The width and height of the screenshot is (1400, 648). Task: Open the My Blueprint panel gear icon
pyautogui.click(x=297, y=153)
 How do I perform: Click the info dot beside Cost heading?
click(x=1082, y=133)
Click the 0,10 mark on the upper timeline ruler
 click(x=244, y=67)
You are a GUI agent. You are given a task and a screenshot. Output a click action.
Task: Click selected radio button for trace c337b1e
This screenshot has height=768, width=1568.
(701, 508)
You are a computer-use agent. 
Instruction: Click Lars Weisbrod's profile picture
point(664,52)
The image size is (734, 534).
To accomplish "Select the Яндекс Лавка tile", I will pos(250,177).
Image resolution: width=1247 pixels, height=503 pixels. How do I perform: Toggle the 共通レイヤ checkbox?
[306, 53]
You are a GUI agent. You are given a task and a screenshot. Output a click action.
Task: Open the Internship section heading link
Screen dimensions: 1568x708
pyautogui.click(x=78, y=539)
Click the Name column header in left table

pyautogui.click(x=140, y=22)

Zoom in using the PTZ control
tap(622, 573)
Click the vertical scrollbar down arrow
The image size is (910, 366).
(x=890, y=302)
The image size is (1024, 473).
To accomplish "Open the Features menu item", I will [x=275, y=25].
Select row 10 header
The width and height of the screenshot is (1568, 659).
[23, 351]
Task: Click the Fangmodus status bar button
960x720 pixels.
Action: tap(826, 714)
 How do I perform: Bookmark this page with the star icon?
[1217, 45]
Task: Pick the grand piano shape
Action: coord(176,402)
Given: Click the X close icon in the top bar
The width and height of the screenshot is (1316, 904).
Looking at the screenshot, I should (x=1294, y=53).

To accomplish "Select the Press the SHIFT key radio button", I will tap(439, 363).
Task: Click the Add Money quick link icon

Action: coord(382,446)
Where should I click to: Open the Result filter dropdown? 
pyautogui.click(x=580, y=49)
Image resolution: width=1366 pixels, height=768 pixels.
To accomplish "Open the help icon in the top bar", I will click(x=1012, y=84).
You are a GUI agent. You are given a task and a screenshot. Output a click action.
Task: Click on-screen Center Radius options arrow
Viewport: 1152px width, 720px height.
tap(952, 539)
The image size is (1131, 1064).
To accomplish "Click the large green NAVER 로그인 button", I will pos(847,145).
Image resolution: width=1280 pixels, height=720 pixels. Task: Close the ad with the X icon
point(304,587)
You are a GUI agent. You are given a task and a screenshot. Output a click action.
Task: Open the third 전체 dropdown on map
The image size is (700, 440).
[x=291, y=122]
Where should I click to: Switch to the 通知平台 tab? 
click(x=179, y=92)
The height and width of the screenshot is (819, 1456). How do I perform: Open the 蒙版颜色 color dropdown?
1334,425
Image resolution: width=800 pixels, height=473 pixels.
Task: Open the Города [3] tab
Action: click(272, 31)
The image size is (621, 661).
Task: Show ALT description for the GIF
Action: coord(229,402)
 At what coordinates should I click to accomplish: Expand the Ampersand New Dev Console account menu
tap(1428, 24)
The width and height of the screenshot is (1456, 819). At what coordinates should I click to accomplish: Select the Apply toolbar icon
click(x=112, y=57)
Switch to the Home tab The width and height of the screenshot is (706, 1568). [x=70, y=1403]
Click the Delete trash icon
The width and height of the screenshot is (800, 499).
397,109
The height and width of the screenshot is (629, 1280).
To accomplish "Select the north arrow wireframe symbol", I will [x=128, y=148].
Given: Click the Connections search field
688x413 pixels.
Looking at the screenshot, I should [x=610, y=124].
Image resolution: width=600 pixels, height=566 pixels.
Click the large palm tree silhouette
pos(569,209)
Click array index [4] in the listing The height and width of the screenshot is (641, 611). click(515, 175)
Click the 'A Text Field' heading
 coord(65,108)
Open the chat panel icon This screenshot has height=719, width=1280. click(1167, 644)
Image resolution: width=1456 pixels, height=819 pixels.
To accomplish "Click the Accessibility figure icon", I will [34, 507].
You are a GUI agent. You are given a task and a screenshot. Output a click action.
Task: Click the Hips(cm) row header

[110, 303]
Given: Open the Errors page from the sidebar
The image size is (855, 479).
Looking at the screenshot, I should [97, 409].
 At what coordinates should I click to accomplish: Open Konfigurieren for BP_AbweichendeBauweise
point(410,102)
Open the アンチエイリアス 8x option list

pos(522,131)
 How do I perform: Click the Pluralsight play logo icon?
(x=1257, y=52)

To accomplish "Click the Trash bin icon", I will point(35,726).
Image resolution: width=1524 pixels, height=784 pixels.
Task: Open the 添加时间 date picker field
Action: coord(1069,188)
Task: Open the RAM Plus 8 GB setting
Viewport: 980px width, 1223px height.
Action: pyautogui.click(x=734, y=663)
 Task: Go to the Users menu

-----

What you have to do:
Convert the records above into a JSON array of strings, with each non-blank line as its own string and blank lines omitted.

Exercise output:
[
  "The width and height of the screenshot is (1400, 648). Task: Open the My Blueprint panel gear icon",
  "pyautogui.click(x=297, y=153)",
  " How do I perform: Click the info dot beside Cost heading?",
  "click(x=1082, y=133)",
  "Click the 0,10 mark on the upper timeline ruler",
  " click(x=244, y=67)",
  "You are a GUI agent. You are given a task and a screenshot. Output a click action.",
  "Task: Click selected radio button for trace c337b1e",
  "This screenshot has height=768, width=1568.",
  "(701, 508)",
  "You are a computer-use agent. ",
  "Instruction: Click Lars Weisbrod's profile picture",
  "point(664,52)",
  "The image size is (734, 534).",
  "To accomplish \"Select the Яндекс Лавка tile\", I will pos(250,177).",
  "Image resolution: width=1247 pixels, height=503 pixels. How do I perform: Toggle the 共通レイヤ checkbox?",
  "[306, 53]",
  "You are a GUI agent. You are given a task and a screenshot. Output a click action.",
  "Task: Open the Internship section heading link",
  "Screen dimensions: 1568x708",
  "pyautogui.click(x=78, y=539)",
  "Click the Name column header in left table",
  "pyautogui.click(x=140, y=22)",
  "Zoom in using the PTZ control",
  "tap(622, 573)",
  "Click the vertical scrollbar down arrow",
  "The image size is (910, 366).",
  "(x=890, y=302)",
  "The image size is (1024, 473).",
  "To accomplish \"Open the Features menu item\", I will [x=275, y=25].",
  "Select row 10 header",
  "The width and height of the screenshot is (1568, 659).",
  "[23, 351]",
  "Task: Click the Fangmodus status bar button",
  "960x720 pixels.",
  "Action: tap(826, 714)",
  " How do I perform: Bookmark this page with the star icon?",
  "[1217, 45]",
  "Task: Pick the grand piano shape",
  "Action: coord(176,402)",
  "Given: Click the X close icon in the top bar",
  "The width and height of the screenshot is (1316, 904).",
  "Looking at the screenshot, I should (x=1294, y=53).",
  "To accomplish \"Select the Press the SHIFT key radio button\", I will tap(439, 363).",
  "Task: Click the Add Money quick link icon",
  "Action: coord(382,446)",
  "Where should I click to: Open the Result filter dropdown? ",
  "pyautogui.click(x=580, y=49)",
  "Image resolution: width=1366 pixels, height=768 pixels.",
  "To accomplish \"Open the help icon in the top bar\", I will click(x=1012, y=84).",
  "You are a GUI agent. You are given a task and a screenshot. Output a click action.",
  "Task: Click on-screen Center Radius options arrow",
  "Viewport: 1152px width, 720px height.",
  "tap(952, 539)",
  "The image size is (1131, 1064).",
  "To accomplish \"Click the large green NAVER 로그인 button\", I will pos(847,145).",
  "Image resolution: width=1280 pixels, height=720 pixels. Task: Close the ad with the X icon",
  "point(304,587)",
  "You are a GUI agent. You are given a task and a screenshot. Output a click action.",
  "Task: Open the third 전체 dropdown on map",
  "The image size is (700, 440).",
  "[x=291, y=122]",
  "Where should I click to: Switch to the 通知平台 tab? ",
  "click(x=179, y=92)",
  "The height and width of the screenshot is (819, 1456). How do I perform: Open the 蒙版颜色 color dropdown?",
  "1334,425",
  "Image resolution: width=800 pixels, height=473 pixels.",
  "Task: Open the Города [3] tab",
  "Action: click(272, 31)",
  "The image size is (621, 661).",
  "Task: Show ALT description for the GIF",
  "Action: coord(229,402)",
  " At what coordinates should I click to accomplish: Expand the Ampersand New Dev Console account menu",
  "tap(1428, 24)",
  "The width and height of the screenshot is (1456, 819). At what coordinates should I click to accomplish: Select the Apply toolbar icon",
  "click(x=112, y=57)",
  "Switch to the Home tab The width and height of the screenshot is (706, 1568). [x=70, y=1403]",
  "Click the Delete trash icon",
  "The width and height of the screenshot is (800, 499).",
  "397,109",
  "The height and width of the screenshot is (629, 1280).",
  "To accomplish \"Select the north arrow wireframe symbol\", I will [x=128, y=148].",
  "Given: Click the Connections search field",
  "688x413 pixels.",
  "Looking at the screenshot, I should [x=610, y=124].",
  "Image resolution: width=600 pixels, height=566 pixels.",
  "Click the large palm tree silhouette",
  "pos(569,209)",
  "Click array index [4] in the listing The height and width of the screenshot is (641, 611). click(515, 175)",
  "Click the 'A Text Field' heading",
  " coord(65,108)",
  "Open the chat panel icon This screenshot has height=719, width=1280. click(1167, 644)",
  "Image resolution: width=1456 pixels, height=819 pixels.",
  "To accomplish \"Click the Accessibility figure icon\", I will [34, 507].",
  "You are a GUI agent. You are given a task and a screenshot. Output a click action.",
  "Task: Click the Hips(cm) row header",
  "[110, 303]",
  "Given: Open the Errors page from the sidebar",
  "The image size is (855, 479).",
  "Looking at the screenshot, I should [97, 409].",
  " At what coordinates should I click to accomplish: Open Konfigurieren for BP_AbweichendeBauweise",
  "point(410,102)",
  "Open the アンチエイリアス 8x option list",
  "pos(522,131)",
  " How do I perform: Click the Pluralsight play logo icon?",
  "(x=1257, y=52)",
  "To accomplish \"Click the Trash bin icon\", I will point(35,726).",
  "Image resolution: width=1524 pixels, height=784 pixels.",
  "Task: Open the 添加时间 date picker field",
  "Action: coord(1069,188)",
  "Task: Open the RAM Plus 8 GB setting",
  "Viewport: 980px width, 1223px height.",
  "Action: pyautogui.click(x=734, y=663)",
  " Task: Go to the Users menu"
]